#### Task material:
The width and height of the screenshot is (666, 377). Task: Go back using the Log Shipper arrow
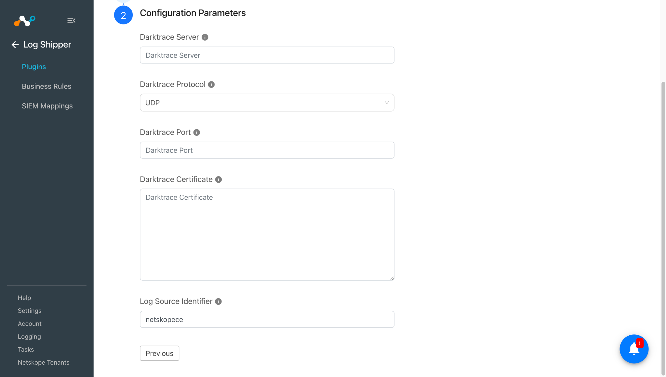(x=15, y=45)
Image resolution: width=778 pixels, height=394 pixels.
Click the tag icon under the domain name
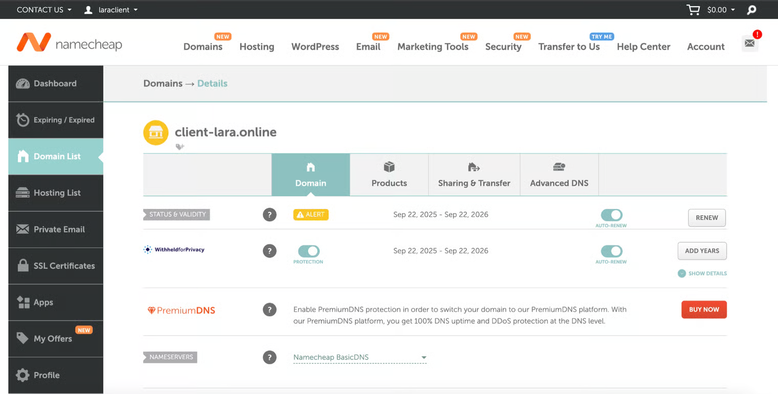pos(180,147)
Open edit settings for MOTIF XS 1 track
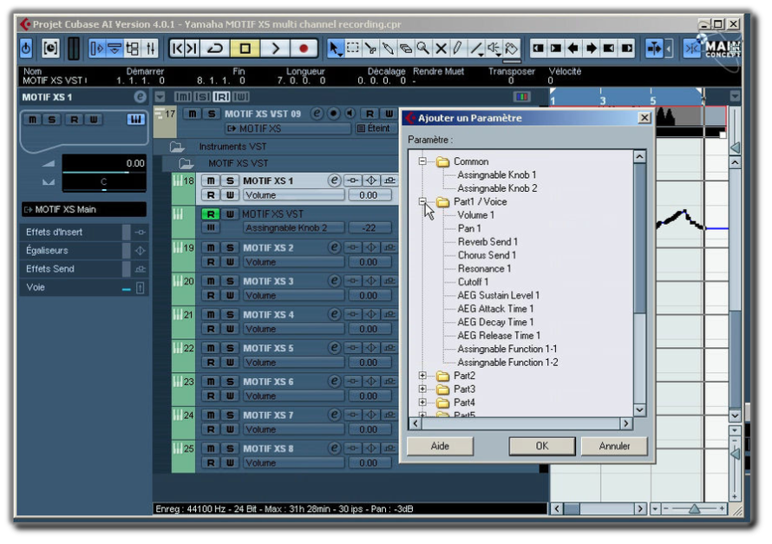This screenshot has width=772, height=544. pos(334,180)
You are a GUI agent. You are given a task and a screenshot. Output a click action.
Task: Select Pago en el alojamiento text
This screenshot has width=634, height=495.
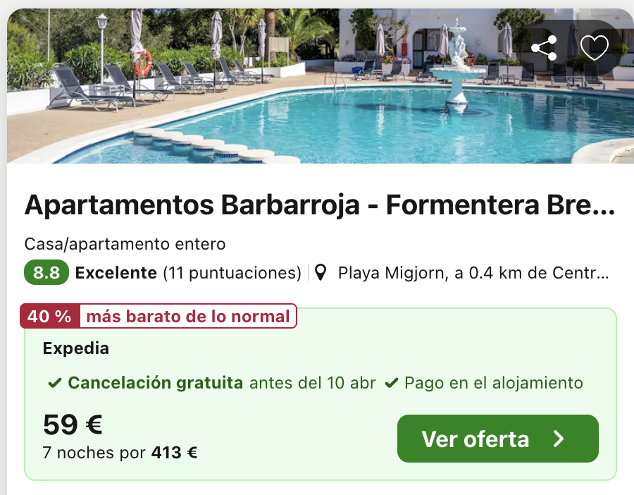[x=494, y=383]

#### What to do:
Your copy should hold exactly the lines from the line containing "Click the tag icon under the domain name" through the last line of the listing above, both included, and no pictures.

#### Answer to this problem:
Click the tag icon under the domain name
pos(180,147)
Open edit settings for MOTIF XS 1 track
This screenshot has width=772, height=544. pos(334,180)
You are a GUI agent. You are given a task and a screenshot. Output a click action.
Task: Select Pago en el alojamiento text
This screenshot has width=634, height=495.
[x=494, y=383]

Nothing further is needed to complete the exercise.